What you should do:
What is asked for is the whole listing, given again word for word.

[[ Source information, beginning ]]

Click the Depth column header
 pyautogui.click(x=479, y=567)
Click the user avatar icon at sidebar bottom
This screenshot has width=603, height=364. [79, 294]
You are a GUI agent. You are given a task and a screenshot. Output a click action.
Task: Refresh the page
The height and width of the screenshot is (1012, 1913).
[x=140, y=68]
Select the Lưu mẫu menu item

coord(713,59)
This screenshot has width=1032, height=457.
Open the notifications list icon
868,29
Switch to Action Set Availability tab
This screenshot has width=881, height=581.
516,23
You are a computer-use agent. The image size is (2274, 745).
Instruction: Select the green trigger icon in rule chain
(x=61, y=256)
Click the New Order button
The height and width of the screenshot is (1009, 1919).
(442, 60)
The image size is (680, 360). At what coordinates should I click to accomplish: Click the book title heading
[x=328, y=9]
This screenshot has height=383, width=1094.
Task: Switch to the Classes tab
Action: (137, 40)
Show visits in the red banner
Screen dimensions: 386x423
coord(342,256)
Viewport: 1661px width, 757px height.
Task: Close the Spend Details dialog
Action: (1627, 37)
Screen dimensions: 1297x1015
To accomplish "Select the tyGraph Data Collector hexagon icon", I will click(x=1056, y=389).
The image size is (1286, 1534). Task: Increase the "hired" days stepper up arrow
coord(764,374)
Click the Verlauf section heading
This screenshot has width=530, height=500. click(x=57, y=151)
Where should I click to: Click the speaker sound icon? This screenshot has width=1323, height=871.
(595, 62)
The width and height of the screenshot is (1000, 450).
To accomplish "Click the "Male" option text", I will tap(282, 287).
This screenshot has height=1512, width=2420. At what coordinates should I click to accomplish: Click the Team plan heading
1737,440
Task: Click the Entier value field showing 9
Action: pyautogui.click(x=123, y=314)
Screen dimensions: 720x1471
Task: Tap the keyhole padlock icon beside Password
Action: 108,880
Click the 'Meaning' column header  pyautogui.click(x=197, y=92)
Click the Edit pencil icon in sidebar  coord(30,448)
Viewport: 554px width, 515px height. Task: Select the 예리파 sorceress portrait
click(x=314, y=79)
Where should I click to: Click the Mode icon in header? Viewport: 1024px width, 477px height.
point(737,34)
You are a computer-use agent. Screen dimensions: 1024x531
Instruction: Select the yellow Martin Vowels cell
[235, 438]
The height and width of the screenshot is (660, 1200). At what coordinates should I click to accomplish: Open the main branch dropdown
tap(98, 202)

[[ Source information, end ]]

Exercise answer:
Click the Depth column header
 pyautogui.click(x=479, y=567)
Click the user avatar icon at sidebar bottom
This screenshot has width=603, height=364. [79, 294]
You are a GUI agent. You are given a task and a screenshot. Output a click action.
Task: Refresh the page
The height and width of the screenshot is (1012, 1913).
[x=140, y=68]
Select the Lưu mẫu menu item

coord(713,59)
This screenshot has width=1032, height=457.
Open the notifications list icon
868,29
Switch to Action Set Availability tab
This screenshot has width=881, height=581.
516,23
You are a computer-use agent. The image size is (2274, 745).
Instruction: Select the green trigger icon in rule chain
(x=61, y=256)
Click the New Order button
The height and width of the screenshot is (1009, 1919).
(442, 60)
The image size is (680, 360). At what coordinates should I click to accomplish: Click the book title heading
[x=328, y=9]
This screenshot has height=383, width=1094.
Task: Switch to the Classes tab
Action: (137, 40)
Show visits in the red banner
Screen dimensions: 386x423
coord(342,256)
Viewport: 1661px width, 757px height.
Task: Close the Spend Details dialog
Action: (1627, 37)
Screen dimensions: 1297x1015
To accomplish "Select the tyGraph Data Collector hexagon icon", I will click(x=1056, y=389).
The image size is (1286, 1534). Task: Increase the "hired" days stepper up arrow
coord(764,374)
Click the Verlauf section heading
This screenshot has width=530, height=500. click(x=57, y=151)
Where should I click to: Click the speaker sound icon? This screenshot has width=1323, height=871.
(595, 62)
The width and height of the screenshot is (1000, 450).
To accomplish "Click the "Male" option text", I will tap(282, 287).
This screenshot has height=1512, width=2420. At what coordinates should I click to accomplish: Click the Team plan heading
1737,440
Task: Click the Entier value field showing 9
Action: pyautogui.click(x=123, y=314)
Screen dimensions: 720x1471
Task: Tap the keyhole padlock icon beside Password
Action: 108,880
Click the 'Meaning' column header  pyautogui.click(x=197, y=92)
Click the Edit pencil icon in sidebar  coord(30,448)
Viewport: 554px width, 515px height. Task: Select the 예리파 sorceress portrait
click(x=314, y=79)
Where should I click to: Click the Mode icon in header? Viewport: 1024px width, 477px height.
point(737,34)
You are a computer-use agent. Screen dimensions: 1024x531
Instruction: Select the yellow Martin Vowels cell
[235, 438]
The height and width of the screenshot is (660, 1200). At what coordinates should I click to accomplish: Open the main branch dropdown
tap(98, 202)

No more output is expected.